▶ [DATA PROVIDED]:

[Start of section]

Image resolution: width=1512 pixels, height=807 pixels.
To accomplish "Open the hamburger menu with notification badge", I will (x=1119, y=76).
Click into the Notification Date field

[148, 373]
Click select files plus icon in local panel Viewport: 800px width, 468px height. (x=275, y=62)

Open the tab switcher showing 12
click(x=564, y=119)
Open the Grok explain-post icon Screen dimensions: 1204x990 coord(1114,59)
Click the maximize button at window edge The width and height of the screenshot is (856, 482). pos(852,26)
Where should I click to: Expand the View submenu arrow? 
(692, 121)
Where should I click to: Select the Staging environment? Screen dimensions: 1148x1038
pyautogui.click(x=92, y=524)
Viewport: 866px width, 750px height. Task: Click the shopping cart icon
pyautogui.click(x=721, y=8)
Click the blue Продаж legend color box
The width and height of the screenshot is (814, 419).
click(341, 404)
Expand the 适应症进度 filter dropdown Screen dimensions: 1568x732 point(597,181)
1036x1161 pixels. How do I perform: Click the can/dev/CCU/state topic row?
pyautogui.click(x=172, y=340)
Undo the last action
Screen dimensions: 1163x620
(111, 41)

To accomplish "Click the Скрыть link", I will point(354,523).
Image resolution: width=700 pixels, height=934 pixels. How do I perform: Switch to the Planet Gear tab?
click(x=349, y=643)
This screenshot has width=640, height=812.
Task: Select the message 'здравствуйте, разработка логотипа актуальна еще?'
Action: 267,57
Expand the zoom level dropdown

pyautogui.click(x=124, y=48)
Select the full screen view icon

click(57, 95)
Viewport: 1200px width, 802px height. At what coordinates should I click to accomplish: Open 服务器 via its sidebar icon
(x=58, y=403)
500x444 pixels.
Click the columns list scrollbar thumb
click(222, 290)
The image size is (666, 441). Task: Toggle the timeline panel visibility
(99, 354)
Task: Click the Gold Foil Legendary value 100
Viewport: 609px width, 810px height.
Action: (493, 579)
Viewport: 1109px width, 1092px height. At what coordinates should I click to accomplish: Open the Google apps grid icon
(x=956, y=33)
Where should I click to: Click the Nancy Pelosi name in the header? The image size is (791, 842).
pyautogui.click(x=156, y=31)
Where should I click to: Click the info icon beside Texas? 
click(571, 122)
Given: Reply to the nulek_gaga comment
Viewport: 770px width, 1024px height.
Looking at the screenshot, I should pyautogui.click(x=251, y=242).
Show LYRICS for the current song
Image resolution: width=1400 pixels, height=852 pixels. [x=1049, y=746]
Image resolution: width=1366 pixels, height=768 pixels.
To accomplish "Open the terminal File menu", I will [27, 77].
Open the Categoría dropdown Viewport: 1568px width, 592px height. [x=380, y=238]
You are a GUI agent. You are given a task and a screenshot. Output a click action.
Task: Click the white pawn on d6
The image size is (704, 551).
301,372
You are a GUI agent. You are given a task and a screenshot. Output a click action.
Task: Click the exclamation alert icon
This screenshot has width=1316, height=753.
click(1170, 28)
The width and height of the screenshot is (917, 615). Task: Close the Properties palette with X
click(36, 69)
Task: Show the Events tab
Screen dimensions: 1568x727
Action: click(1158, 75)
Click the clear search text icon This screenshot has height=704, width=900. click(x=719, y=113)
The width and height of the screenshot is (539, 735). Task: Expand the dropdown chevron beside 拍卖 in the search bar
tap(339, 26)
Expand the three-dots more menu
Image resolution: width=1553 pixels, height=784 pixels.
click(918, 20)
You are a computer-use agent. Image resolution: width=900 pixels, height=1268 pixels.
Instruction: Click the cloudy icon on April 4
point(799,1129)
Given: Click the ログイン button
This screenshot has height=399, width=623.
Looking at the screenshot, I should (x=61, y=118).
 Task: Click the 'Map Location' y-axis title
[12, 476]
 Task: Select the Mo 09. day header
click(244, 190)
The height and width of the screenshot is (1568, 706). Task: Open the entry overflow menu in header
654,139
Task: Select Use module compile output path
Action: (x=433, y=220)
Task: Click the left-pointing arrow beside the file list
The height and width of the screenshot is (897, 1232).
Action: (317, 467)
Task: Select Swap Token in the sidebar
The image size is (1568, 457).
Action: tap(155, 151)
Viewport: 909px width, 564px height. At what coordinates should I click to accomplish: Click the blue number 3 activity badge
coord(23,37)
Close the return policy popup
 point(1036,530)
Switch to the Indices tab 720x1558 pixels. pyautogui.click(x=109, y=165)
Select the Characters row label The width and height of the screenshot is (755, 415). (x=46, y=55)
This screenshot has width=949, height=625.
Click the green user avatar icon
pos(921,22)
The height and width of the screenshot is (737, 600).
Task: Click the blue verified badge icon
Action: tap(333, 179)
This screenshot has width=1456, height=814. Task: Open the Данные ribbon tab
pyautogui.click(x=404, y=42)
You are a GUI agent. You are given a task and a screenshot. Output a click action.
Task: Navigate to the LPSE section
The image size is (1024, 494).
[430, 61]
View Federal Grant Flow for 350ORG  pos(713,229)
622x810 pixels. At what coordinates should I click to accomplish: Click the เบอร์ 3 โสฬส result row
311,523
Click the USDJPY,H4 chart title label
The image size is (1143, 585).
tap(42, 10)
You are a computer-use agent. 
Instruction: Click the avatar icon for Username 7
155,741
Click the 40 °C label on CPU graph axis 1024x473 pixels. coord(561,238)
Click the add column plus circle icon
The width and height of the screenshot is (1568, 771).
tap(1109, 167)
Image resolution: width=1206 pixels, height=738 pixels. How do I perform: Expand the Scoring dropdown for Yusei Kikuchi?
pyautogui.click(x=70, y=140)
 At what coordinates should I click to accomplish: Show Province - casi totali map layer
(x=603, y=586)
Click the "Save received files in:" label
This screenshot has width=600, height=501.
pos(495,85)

[End of section]

Once each line with "button" in the entries is counted, state the total and nothing else.

2